The guy picks up the card, fingers on the edges, and he glances at the contact information before looking up at Chanyeol. “Alright,” he says. “I’m Baekhyun.” Then, after a second’s hesitation, he smiles. The light seems to awaken in the depths of his irises, pouring down his veins and over his skin, and he looks so bright and aglow that Chanyeol has to swallow down a Are you sure you don’t want to be photographed?

He can’t stop the grin that’s prying his lips upward, either. “Nice to meet you, Baekhyun.”

The bus arrives, and Baekhyun inclines his head in Chanyeol’s direction, standing up and dusting off his jeans. “I have to go,” he says, smile tempered to something that’s still gentle but now turned down low. It’s a light bulb flickering in an empty room.

“Okay,” Chanyeol says. “I hope you’ll consider being photographed.”

Baekhyun’s nod is tiny, but hope still scrambles up Chanyeol’s rib cage. “I’ll consider it.”

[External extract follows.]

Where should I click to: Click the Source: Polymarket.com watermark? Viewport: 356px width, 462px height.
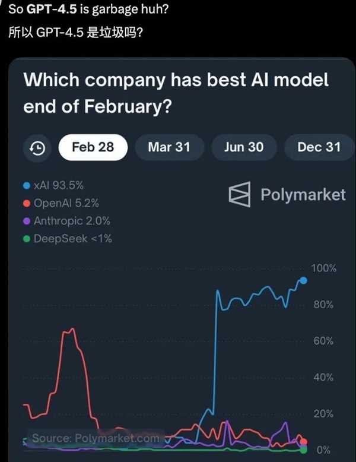click(96, 438)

With that he’s gone, the bus speeding down a route that Chanyeol’s never taken. He watches it, fingers clutching the strap of his camera, and he tries not to linger too much on the fluorescence of Baekhyun’s smile.

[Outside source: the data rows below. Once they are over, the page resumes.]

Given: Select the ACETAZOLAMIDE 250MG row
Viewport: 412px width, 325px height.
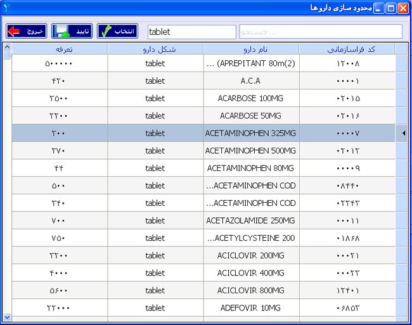Looking at the screenshot, I should point(251,220).
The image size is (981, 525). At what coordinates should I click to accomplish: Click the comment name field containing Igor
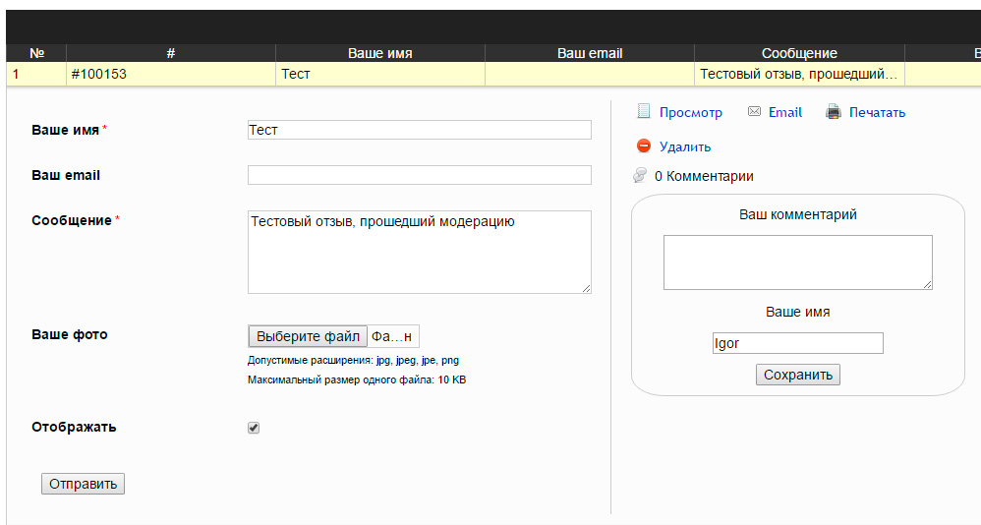click(x=797, y=343)
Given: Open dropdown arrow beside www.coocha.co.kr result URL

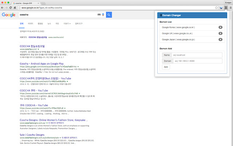Looking at the screenshot, I should 38,49.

“So you talked to him,” Jongdae says, mouth stuffed full with meat, “and he refused?”

“Yes,” Chanyeol says. In the cloying fragrance of bodies rubbing against each other and alcohol dancing in shot glasses, his head is pounding. The music beats against the walls and stomps all over the counter. He’s only here because of Jongdae, and Jongdae’s here because of the bartender named Zitao who is most likely his boyfriend. They’ve been cooing at each other when Zitao’s free to wander over to their corner. Chanyeol wants to hurl and see what they’ll do with the bile.

“But you gave him your business card?” Jongdae asks for what must be the third time.

“Yes,” Chanyeol hisses. “Look, Jongdae, if you’re going to say I’m stupid for hoping, then --”

“I’m not saying it’s stupid,” Jongdae says, taking a swig of his beer. “I’m just surprised you gave him your business card. Usually when someone turns you down, you just move on and find a new subject.”

Brown eyes and a light-bulb smile occupies Chanyeol’s thoughts, and his tongue feels rough when he says, “Yeah, but I can’t seem to let go of him.”

Jongdae narrows his eyes. “Go on.”

“There’s something about him, Jongdae,” he says, running his fingers through his hair. Again and again, he sees before him the image of Baekhyun sitting on the bus stop bench, nestled in the brightness of orange paint. “And I don’t know why I feel this way, but I need to have his portrait in my exhibit. I’m actually pretty close to making him the only subject of the exhibit.”

“He hasn’t agreed, Chanyeol,” Jongdae says, and he sounds almost sad. There is a frown curled over his lips.

“I know.” The words come out in a sigh, an exhale that Chanyeol doesn’t know he’s been holding in; they come out in clouds that drift and evaporate in smoke trails of emotions. “But I can still hope, can’t I?”

Jongdae watches him over the rim of his bottle, with a look that’s hard to pick apart. “Yeah, you can.”

Chanyeol decides to order another beer.